Task item.
I need each line of the entries below that includes the string "under".

Data records:
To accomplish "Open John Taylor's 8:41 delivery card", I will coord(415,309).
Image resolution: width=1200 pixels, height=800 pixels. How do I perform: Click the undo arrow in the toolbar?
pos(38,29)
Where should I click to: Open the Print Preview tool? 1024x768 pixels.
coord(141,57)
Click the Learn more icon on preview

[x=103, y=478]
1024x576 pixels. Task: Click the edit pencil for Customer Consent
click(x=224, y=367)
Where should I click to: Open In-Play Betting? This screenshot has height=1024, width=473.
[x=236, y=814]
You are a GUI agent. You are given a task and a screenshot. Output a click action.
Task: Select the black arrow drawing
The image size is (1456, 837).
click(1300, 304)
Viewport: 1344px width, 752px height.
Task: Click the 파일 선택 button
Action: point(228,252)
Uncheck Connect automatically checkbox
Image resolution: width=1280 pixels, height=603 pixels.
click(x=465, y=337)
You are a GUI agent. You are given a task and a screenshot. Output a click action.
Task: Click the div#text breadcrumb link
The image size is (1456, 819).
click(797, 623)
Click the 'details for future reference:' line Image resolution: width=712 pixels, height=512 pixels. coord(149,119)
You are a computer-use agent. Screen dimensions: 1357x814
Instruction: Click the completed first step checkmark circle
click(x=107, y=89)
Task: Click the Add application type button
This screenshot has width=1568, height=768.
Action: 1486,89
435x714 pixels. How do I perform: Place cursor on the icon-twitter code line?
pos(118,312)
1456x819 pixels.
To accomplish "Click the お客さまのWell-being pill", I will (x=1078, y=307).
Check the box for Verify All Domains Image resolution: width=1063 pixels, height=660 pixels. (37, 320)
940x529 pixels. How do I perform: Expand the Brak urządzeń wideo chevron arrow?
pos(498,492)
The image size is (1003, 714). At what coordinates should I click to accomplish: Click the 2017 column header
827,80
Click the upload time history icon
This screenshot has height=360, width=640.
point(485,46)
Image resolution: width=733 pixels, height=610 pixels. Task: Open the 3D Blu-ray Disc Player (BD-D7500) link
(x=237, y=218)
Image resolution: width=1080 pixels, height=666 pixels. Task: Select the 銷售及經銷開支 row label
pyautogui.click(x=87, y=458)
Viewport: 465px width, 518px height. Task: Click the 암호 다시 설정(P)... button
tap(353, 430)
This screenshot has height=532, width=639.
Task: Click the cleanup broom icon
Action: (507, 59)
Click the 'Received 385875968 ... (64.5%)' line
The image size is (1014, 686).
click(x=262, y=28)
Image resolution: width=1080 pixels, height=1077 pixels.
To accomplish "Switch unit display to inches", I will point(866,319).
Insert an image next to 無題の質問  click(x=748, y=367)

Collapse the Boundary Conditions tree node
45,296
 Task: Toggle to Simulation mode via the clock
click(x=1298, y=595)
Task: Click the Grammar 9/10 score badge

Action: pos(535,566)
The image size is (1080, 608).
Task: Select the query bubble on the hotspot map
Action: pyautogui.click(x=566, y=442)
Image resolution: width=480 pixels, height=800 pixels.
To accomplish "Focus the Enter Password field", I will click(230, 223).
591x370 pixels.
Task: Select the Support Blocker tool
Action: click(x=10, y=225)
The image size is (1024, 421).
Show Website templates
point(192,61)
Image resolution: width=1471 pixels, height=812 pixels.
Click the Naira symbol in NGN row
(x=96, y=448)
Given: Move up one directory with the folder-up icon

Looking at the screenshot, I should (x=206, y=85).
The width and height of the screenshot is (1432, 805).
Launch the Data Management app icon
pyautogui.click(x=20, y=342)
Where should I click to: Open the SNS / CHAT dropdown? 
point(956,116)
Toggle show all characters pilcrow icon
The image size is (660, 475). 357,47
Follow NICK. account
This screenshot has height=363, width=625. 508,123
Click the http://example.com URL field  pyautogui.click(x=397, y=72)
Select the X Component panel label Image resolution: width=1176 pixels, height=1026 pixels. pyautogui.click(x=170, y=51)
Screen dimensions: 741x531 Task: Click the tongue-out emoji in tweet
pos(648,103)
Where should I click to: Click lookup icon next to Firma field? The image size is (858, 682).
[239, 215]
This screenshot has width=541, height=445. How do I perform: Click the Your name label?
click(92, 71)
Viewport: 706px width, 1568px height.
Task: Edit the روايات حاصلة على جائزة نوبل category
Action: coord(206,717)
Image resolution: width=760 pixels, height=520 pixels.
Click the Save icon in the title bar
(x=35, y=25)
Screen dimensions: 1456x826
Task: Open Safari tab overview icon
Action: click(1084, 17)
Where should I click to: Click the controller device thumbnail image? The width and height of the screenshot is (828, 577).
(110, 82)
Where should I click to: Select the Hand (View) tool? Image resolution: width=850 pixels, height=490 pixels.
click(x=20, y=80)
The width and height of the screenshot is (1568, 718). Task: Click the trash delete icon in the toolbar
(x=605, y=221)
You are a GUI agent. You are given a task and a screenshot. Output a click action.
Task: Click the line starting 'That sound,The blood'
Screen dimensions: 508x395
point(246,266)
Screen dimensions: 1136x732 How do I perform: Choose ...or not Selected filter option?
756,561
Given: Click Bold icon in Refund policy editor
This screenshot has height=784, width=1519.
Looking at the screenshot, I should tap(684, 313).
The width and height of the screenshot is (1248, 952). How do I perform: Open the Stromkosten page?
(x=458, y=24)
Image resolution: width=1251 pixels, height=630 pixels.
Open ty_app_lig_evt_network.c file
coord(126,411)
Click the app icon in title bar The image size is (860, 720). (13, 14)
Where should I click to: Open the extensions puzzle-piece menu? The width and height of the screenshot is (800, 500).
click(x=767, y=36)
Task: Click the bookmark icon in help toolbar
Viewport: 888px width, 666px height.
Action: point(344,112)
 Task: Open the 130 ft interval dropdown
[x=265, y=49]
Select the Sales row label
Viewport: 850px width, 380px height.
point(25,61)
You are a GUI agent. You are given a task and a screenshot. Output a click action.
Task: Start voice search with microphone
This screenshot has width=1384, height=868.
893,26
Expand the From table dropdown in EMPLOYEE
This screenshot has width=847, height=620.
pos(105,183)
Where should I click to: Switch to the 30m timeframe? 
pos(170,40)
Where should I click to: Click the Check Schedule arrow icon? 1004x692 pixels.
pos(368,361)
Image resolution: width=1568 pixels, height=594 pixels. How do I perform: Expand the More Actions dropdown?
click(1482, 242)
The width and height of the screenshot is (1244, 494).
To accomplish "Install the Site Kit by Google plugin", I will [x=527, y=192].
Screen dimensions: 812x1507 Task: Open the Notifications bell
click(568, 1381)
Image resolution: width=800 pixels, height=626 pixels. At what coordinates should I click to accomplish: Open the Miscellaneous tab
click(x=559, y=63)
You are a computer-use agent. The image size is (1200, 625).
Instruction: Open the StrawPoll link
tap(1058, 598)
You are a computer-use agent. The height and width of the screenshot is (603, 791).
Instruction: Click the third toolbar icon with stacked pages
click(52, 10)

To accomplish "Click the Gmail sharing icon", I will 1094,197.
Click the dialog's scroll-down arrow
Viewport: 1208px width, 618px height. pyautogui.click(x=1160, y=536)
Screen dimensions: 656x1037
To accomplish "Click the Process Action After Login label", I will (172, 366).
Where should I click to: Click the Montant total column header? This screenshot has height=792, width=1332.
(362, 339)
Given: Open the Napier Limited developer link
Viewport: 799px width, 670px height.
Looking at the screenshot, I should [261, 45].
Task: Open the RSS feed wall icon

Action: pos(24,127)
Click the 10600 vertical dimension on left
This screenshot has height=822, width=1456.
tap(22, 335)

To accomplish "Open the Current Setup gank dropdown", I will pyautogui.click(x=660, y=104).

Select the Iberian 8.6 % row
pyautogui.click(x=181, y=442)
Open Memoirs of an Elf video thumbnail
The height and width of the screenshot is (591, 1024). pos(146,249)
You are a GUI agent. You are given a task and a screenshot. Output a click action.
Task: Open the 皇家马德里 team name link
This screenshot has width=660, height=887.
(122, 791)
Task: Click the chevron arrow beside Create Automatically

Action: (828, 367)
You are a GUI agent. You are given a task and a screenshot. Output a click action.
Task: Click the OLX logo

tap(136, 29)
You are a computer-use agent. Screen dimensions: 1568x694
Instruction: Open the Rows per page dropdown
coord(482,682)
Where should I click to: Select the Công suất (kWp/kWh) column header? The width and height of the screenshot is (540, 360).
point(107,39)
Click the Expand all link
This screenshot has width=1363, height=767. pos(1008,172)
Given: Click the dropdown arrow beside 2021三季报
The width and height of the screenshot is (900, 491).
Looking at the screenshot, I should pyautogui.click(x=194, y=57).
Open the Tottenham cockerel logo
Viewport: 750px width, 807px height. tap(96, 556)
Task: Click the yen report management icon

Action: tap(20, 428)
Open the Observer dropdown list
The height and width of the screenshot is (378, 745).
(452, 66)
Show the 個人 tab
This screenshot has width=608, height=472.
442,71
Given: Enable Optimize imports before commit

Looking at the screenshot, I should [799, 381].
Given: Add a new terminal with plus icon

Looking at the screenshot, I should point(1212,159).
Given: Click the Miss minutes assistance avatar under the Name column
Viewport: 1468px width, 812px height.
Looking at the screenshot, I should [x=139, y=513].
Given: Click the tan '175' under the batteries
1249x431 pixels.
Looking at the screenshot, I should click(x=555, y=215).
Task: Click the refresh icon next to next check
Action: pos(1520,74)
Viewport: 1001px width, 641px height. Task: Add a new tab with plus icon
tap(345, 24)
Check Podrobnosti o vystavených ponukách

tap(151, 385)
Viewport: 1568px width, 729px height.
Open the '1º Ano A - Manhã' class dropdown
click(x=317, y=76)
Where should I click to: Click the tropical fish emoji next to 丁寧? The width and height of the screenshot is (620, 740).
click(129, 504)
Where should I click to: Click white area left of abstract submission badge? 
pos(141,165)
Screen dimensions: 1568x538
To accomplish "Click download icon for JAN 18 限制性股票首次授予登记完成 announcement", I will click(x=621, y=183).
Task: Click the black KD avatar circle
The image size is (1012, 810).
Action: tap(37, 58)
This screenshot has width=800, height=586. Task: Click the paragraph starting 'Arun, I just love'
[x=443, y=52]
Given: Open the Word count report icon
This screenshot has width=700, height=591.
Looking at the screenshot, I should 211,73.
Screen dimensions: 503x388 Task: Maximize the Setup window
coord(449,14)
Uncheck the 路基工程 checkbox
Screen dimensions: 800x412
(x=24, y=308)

Answer below.
Given: Click the Miss minutes assistance avatar under the Name column
Given: Click the tan '175' under the batteries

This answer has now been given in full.